そして、高校の文化祭といえば、中学時代の友人や家族が遊びにくる......つまりいつもと同じようで、良くも悪くもどこか違うクラスメイトの一面を垣間見ることになる。志摩くんは、母親や幼馴染が遊びにきたことで、触れられたくない過去をクラスメイトに知られてしまうが、結果的にトラウマと決別し前を向く。また、誠の中学時代の友人が、容姿端麗な結月を目の前にしてどこか苦手意識を見せるシーンでは、少し前の自分もこうだった......と誠は過去を振り返りながらも、結月や美津未たちとの出会い、友情に改めて愛おさを感じる。
入学してからある程度同じ時を過ごしているのだから、相手のことは十分知っている。このクラスで自分がどういう人間なのかも知ってる。そんな“知っている”を根幹から覆すような出来事がこの文化祭編には詰まっている。そして、文化祭を通して経験する“自己と他者理解の深まり”を経て、相手はもちろん、自分のことがもっと好きになる.......そんな希望と多幸感に満ち溢れたエピソードとなっている。
『それでも歩は寄せてくる』山本崇一朗
高校の将棋部を舞台にしたラブコメディ『それでも歩は寄せてくる』(山本崇一朗)。将棋の初心者である部員・田中歩は、部長・八乙女うるしに恋心を寄せており、将棋でうるしに勝利したら告白すると心に決めている。ただ、歩は棋力は弱いものの、ナチュラルにうるしをドキッとさせる一言を放つ......つまり、自覚はないもののグイグイ攻めてくる歩の姿勢にうるしは“詰む”! とドキマギしてしまう。そんなむずキュンするような2人の攻防戦が魅力的な作品だ。基本的には、将棋部の部室や帰り道での様子をメインに描く本作だが、単行本3巻では学園ラブコメの醍醐味とでもいうべきか、当然2人の距離感が深まるのでは?! と思わず期待に胸を膨らませる文化祭編が収録されている。
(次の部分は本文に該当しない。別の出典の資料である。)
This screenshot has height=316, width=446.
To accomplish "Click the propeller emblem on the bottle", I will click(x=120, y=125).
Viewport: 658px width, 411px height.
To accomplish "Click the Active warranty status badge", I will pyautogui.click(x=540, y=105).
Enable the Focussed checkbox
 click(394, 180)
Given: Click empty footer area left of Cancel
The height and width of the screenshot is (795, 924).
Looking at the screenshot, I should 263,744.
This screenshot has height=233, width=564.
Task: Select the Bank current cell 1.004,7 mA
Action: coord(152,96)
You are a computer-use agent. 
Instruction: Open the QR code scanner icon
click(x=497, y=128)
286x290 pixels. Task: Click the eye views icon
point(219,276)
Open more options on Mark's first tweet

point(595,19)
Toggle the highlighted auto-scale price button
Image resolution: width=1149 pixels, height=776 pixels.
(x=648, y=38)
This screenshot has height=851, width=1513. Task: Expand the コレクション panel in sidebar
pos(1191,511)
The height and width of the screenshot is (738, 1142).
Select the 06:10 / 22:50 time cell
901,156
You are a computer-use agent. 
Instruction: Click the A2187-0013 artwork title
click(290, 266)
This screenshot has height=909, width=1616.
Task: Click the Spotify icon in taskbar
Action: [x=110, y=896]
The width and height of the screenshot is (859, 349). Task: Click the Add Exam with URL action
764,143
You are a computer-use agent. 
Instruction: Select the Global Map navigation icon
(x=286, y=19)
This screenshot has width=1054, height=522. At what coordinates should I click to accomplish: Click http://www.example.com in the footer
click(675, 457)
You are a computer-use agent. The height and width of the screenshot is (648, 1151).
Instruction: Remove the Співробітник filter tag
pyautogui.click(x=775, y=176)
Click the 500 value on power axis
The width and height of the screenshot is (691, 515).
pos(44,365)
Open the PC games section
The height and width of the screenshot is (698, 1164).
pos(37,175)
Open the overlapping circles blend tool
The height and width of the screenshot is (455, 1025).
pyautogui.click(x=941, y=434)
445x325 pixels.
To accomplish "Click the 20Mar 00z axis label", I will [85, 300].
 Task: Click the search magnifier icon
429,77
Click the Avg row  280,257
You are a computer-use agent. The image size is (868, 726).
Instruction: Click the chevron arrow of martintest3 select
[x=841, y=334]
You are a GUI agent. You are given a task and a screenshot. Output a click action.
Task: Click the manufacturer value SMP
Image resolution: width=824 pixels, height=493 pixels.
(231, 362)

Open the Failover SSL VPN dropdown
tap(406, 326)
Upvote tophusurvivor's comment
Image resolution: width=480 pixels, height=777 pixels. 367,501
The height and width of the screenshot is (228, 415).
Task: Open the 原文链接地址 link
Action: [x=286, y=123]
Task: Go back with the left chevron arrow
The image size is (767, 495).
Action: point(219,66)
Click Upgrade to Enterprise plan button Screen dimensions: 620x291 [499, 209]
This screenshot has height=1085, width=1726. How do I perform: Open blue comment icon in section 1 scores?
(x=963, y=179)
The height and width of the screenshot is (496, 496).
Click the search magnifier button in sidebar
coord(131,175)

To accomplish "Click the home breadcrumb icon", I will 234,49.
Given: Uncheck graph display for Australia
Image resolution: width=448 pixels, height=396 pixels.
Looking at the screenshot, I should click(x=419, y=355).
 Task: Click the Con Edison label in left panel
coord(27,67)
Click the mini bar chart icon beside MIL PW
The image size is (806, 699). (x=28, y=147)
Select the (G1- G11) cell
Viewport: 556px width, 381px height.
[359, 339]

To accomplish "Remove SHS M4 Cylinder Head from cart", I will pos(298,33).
ただ、『それでも歩は寄せてくる』の文化祭編は、一般的な学園ラブコメと一味違う。歩はうるしに将棋で勝ったら告白する! と決意を固めているため、当然告白なんて展開はない。しかも2人は学年も違うのだから、クラスの出し物などで互いに協力することもない。では何をするのか? と思いきや、2人は一緒に文化祭を回る.......つまり文化祭デートである。各クラスの出し物を2人で一緒に回り、2人で一緒にクレープを食べて、2人で一緒にただ校内を歩く。いつもの見慣れた校舎なのに“好きな人と2人”でいることで、こんなにも彩り鮮やかで新鮮な景色になるのか......! となんだか悶絶するようなキュンが溢れている。